Wednesday, January 30, 2008

Winter Window

We look out the window often. It's hard not to with those waves and clouds pulling our attention like a magnet. Winter is here. It arrived late, but better late than never, right? California needs this rain, otherwise everyone will be drinking reclaimed sewage, and as delicious, clean, and healthful as it is touted to be, we still say no thanks. We'll gladly take the gray skies and the torrential downpours. Every now and then, the clouds part and the sky lightens up, like it did Tuesday morning, and we saw this.

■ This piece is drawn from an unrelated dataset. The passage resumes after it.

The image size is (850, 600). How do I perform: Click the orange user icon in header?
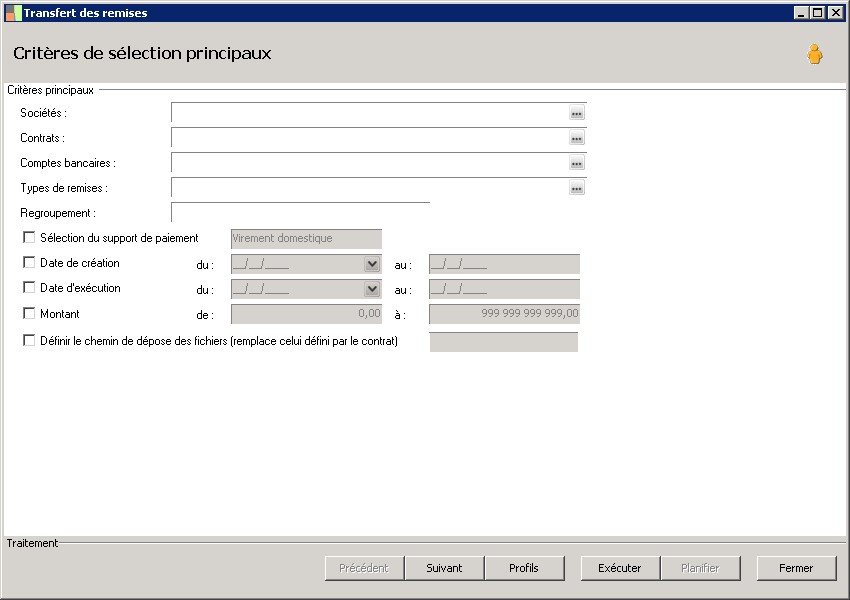point(815,55)
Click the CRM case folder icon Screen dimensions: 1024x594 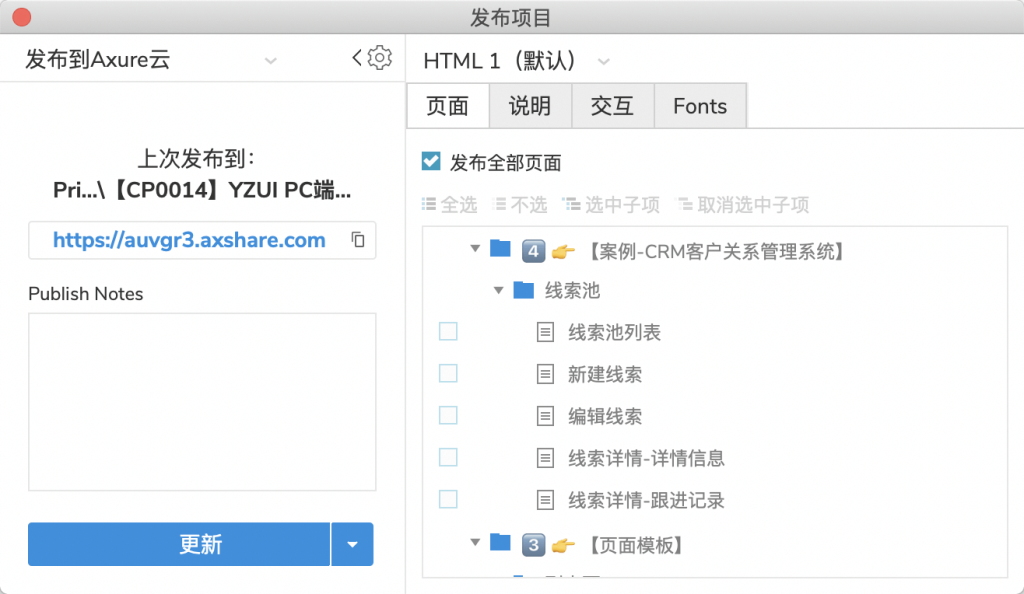tap(500, 249)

Or later in the day, when we saw this. We came home from the market later in the afternoon and put the groceries on the table. Over Roger's shoulder I saw the Red-shouldered hawk on our neighbor's roof. These neighbors are in the process of building their home, so usually there's commotion with ladders, power saws, and hammers, but Tuesday was quiet. So the hawk came to hunt.
There's only one window in this old house I can photograph out of that hasn't already yielded to ancient, wavy glass. The photographs seem soft from being taken through the closed and rain-smudged window. I don't mind, I took seventeen photographs in the five minutes the hawk perched there.
All of the hawk's movement are found in the slight changes in the direction it looks. Its concentration is only broken by the barely perceptible click of the camera shutter.

That's when it turns its gaze on us, where we are looking out at it from the winter window. We have a rare moment when something wild looks back.

We ran into an old friend the other day. He's a decade older than Roger, and two decades older than I. We had a nice chat along the railroad tracks about the state of the world and politics. He said, "Oh you two still believe things will change. You know you're going to have to give that up. Things don't change. They really don't." I thought about it for a while, and suspect he is right. I hadn't realized how much I still held on to that hope that things would someday be just as we would like them. How silly such hope seems. Based on what would we nurture such desire?